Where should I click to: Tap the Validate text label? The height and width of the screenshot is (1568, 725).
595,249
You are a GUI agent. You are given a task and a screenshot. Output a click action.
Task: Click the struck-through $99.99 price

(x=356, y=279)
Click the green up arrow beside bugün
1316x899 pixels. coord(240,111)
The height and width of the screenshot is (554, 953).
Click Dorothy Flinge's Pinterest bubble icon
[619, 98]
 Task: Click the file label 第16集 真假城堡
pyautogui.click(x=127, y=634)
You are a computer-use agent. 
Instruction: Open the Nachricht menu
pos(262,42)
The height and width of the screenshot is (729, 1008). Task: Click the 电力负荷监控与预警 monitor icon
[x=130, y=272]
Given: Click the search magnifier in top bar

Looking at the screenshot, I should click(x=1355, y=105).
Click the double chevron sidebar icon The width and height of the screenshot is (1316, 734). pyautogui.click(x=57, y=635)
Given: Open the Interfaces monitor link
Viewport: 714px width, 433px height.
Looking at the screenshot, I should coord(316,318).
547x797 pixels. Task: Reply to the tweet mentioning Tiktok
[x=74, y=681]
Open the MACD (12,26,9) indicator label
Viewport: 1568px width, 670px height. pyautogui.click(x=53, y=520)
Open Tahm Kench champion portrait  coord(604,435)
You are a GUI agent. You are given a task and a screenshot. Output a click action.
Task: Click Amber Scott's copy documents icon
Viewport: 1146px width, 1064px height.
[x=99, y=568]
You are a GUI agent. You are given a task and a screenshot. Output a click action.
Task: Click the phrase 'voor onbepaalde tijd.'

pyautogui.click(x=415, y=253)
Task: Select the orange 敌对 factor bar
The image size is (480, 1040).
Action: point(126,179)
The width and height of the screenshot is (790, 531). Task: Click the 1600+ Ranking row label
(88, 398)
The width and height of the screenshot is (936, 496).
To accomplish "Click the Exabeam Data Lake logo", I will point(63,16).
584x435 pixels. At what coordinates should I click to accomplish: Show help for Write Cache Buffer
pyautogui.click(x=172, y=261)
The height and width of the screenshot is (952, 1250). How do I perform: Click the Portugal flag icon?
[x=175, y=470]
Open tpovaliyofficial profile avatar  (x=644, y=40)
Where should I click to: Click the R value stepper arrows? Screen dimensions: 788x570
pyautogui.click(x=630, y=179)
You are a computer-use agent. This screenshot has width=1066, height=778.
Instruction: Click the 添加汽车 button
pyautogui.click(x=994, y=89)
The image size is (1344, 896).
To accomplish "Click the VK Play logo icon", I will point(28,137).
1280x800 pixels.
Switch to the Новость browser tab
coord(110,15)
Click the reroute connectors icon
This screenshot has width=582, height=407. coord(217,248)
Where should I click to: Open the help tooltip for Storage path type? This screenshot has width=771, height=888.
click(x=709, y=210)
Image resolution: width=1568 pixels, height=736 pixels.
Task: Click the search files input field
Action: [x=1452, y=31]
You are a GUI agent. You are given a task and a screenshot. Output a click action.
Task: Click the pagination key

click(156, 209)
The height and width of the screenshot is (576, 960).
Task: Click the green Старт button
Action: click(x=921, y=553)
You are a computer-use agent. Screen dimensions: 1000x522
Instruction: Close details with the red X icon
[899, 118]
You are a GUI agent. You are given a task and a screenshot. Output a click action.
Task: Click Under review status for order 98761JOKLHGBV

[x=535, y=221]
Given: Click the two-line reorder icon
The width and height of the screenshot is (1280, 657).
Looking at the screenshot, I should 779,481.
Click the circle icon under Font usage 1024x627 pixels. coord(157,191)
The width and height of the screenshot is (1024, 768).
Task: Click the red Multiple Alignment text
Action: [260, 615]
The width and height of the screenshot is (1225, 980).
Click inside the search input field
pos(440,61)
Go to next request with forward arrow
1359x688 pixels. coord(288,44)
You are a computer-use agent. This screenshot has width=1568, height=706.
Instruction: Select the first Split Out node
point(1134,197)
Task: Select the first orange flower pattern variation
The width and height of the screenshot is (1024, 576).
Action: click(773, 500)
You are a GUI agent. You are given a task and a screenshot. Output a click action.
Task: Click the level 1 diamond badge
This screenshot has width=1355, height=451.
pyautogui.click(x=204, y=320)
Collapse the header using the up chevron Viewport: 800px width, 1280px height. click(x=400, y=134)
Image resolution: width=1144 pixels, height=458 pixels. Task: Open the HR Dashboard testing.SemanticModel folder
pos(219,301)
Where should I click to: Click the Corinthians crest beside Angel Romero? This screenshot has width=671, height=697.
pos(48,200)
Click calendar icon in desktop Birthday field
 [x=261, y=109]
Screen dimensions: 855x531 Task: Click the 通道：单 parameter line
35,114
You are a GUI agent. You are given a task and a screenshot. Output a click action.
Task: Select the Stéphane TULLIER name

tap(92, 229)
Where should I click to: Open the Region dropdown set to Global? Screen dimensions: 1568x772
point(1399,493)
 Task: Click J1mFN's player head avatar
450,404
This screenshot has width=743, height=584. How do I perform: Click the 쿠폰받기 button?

++++++++

- Task objective:
Return each record exactly as given.

- Task output:
Where should I click to: Tap the Validate text label? The height and width of the screenshot is (1568, 725).
595,249
You are a GUI agent. You are given a task and a screenshot. Output a click action.
Task: Click the struck-through $99.99 price

(x=356, y=279)
Click the green up arrow beside bugün
1316x899 pixels. coord(240,111)
The height and width of the screenshot is (554, 953).
Click Dorothy Flinge's Pinterest bubble icon
[619, 98]
 Task: Click the file label 第16集 真假城堡
pyautogui.click(x=127, y=634)
You are a computer-use agent. 
Instruction: Open the Nachricht menu
pos(262,42)
The height and width of the screenshot is (729, 1008). Task: Click the 电力负荷监控与预警 monitor icon
[x=130, y=272]
Given: Click the search magnifier in top bar

Looking at the screenshot, I should click(x=1355, y=105).
Click the double chevron sidebar icon The width and height of the screenshot is (1316, 734). pyautogui.click(x=57, y=635)
Given: Open the Interfaces monitor link
Viewport: 714px width, 433px height.
Looking at the screenshot, I should coord(316,318).
547x797 pixels. Task: Reply to the tweet mentioning Tiktok
[x=74, y=681]
Open the MACD (12,26,9) indicator label
Viewport: 1568px width, 670px height. pyautogui.click(x=53, y=520)
Open Tahm Kench champion portrait  coord(604,435)
You are a GUI agent. You are given a task and a screenshot. Output a click action.
Task: Click Amber Scott's copy documents icon
Viewport: 1146px width, 1064px height.
[x=99, y=568]
You are a GUI agent. You are given a task and a screenshot. Output a click action.
Task: Click the phrase 'voor onbepaalde tijd.'

pyautogui.click(x=415, y=253)
Task: Select the orange 敌对 factor bar
The image size is (480, 1040).
Action: point(126,179)
The width and height of the screenshot is (790, 531). Task: Click the 1600+ Ranking row label
(88, 398)
The width and height of the screenshot is (936, 496).
To accomplish "Click the Exabeam Data Lake logo", I will point(63,16).
584x435 pixels. At what coordinates should I click to accomplish: Show help for Write Cache Buffer
pyautogui.click(x=172, y=261)
The height and width of the screenshot is (952, 1250). How do I perform: Click the Portugal flag icon?
[x=175, y=470]
Open tpovaliyofficial profile avatar  (x=644, y=40)
Where should I click to: Click the R value stepper arrows? Screen dimensions: 788x570
pyautogui.click(x=630, y=179)
You are a computer-use agent. This screenshot has width=1066, height=778.
Instruction: Click the 添加汽车 button
pyautogui.click(x=994, y=89)
The image size is (1344, 896).
To accomplish "Click the VK Play logo icon", I will point(28,137).
1280x800 pixels.
Switch to the Новость browser tab
coord(110,15)
Click the reroute connectors icon
This screenshot has width=582, height=407. coord(217,248)
Where should I click to: Open the help tooltip for Storage path type? This screenshot has width=771, height=888.
click(x=709, y=210)
Image resolution: width=1568 pixels, height=736 pixels.
Task: Click the search files input field
Action: [x=1452, y=31]
You are a GUI agent. You are given a task and a screenshot. Output a click action.
Task: Click the pagination key

click(156, 209)
The height and width of the screenshot is (576, 960).
Task: Click the green Старт button
Action: click(x=921, y=553)
You are a computer-use agent. Screen dimensions: 1000x522
Instruction: Close details with the red X icon
[899, 118]
You are a GUI agent. You are given a task and a screenshot. Output a click action.
Task: Click Under review status for order 98761JOKLHGBV

[x=535, y=221]
Given: Click the two-line reorder icon
The width and height of the screenshot is (1280, 657).
Looking at the screenshot, I should 779,481.
Click the circle icon under Font usage 1024x627 pixels. coord(157,191)
The width and height of the screenshot is (1024, 768).
Task: Click the red Multiple Alignment text
Action: [260, 615]
The width and height of the screenshot is (1225, 980).
Click inside the search input field
pos(440,61)
Go to next request with forward arrow
1359x688 pixels. coord(288,44)
You are a computer-use agent. This screenshot has width=1568, height=706.
Instruction: Select the first Split Out node
point(1134,197)
Task: Select the first orange flower pattern variation
The width and height of the screenshot is (1024, 576).
Action: click(773, 500)
You are a GUI agent. You are given a task and a screenshot. Output a click action.
Task: Click the level 1 diamond badge
This screenshot has width=1355, height=451.
pyautogui.click(x=204, y=320)
Collapse the header using the up chevron Viewport: 800px width, 1280px height. click(x=400, y=134)
Image resolution: width=1144 pixels, height=458 pixels. Task: Open the HR Dashboard testing.SemanticModel folder
pos(219,301)
Where should I click to: Click the Corinthians crest beside Angel Romero? This screenshot has width=671, height=697.
pos(48,200)
Click calendar icon in desktop Birthday field
 [x=261, y=109]
Screen dimensions: 855x531 Task: Click the 通道：单 parameter line
35,114
You are a GUI agent. You are given a task and a screenshot. Output a click action.
Task: Select the Stéphane TULLIER name

tap(92, 229)
Where should I click to: Open the Region dropdown set to Global? Screen dimensions: 1568x772
point(1399,493)
 Task: Click J1mFN's player head avatar
450,404
This screenshot has width=743, height=584. How do I perform: Click the 쿠폰받기 button?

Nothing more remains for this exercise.